Lines from the one containing "Task: Switch to the Visual editor tab" to the end of the data below are to be restated exactly, with both ends included and nothing else.

(Data records)
----

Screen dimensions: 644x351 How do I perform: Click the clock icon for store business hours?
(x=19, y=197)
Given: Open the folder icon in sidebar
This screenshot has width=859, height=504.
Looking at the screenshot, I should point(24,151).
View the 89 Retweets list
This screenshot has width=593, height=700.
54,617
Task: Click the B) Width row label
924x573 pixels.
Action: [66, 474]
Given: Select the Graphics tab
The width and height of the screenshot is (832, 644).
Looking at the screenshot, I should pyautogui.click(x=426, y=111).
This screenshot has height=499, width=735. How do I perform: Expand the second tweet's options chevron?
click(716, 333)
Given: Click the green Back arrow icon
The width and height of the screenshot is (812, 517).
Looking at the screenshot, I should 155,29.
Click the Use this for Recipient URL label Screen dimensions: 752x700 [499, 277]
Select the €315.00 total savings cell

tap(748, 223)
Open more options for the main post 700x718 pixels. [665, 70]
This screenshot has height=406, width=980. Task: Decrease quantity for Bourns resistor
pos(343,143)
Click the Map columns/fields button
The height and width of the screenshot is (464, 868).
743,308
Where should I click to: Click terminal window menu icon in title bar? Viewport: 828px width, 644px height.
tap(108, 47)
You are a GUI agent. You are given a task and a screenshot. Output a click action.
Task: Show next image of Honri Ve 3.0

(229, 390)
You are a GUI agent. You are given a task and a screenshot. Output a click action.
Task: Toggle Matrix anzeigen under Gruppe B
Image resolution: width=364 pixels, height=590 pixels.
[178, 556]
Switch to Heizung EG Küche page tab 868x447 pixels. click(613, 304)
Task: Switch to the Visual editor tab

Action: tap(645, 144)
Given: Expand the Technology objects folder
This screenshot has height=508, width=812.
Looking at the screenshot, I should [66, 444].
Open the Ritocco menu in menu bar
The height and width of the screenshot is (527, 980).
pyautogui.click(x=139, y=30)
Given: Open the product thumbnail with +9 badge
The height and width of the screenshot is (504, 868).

----

> _Answer box_
Task: Switch to the Visual editor tab

Action: tap(645, 144)
Given: Expand the Technology objects folder
This screenshot has height=508, width=812.
Looking at the screenshot, I should [66, 444].
Open the Ritocco menu in menu bar
The height and width of the screenshot is (527, 980).
pyautogui.click(x=139, y=30)
Given: Open the product thumbnail with +9 badge
The height and width of the screenshot is (504, 868).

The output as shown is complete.